|My partner & I at the Carolina Renaissance Festival|
The short version of the story is that I have another fracture on my L5 vertebra on another stabilizing point. This is causing neurological signs of spinal cord injury (instead of just peripheral nerve damage). I'm waiting to hear about the results of an MRI that I had on Thursday to see if avoiding spinal fusion is still an option.
Based on what I've gathered from all these physicians is that I may not be able to avoid the surgery much longer, or I risk losing bowel and/or bladder function along with more mobility problems. If it was a matter of just mobility impairment, I would probably keep waiting. However, the combination of pain levels that hover between a 7/10 & a 9/10 (along with the increased risk of loss of bowel & bladder function) may make the surgery a more urgent concern. While I wait for the appointment with the orthopedic surgeon, I'm pursing a second opinion with a neurologist and trying to see if I can find a spine specialist that performs fusions on people with some sort of dwarfism (I don't want the surgery to fail just because the surgeon doesn't understand that pituitary dwarfism impacts bone density and healing).
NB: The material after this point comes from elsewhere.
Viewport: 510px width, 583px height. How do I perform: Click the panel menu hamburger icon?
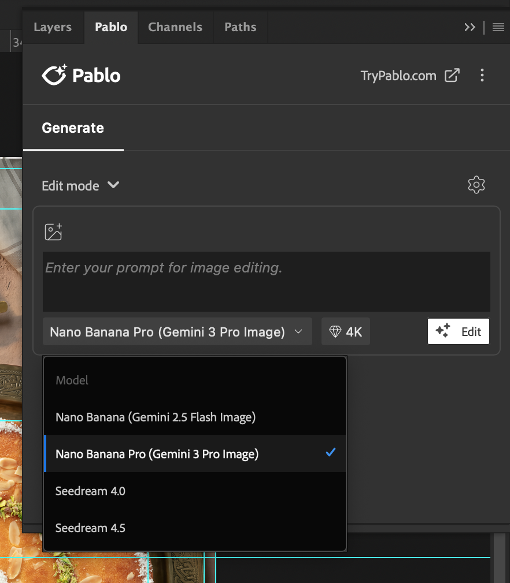coord(498,27)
In the meantime, I'm doing my best to keep my life afloat in the midst of chaos. It's hard to do my scholarly work with this much pain, and the anxiety of not knowing what the future holds for my body. I'm also not sleeping well because of breakthrough pain, leg spasms, and electrical jolt-feelings down my legs. I'm also really concerned from a financial standpoint, as the US medical system is really broken.
It's hard, really hard. Hopefully I'll at least have something solid, even if it's bad news. Dealing with the knowable, no matter how bad, is sometimes easier than dealing with the unknown.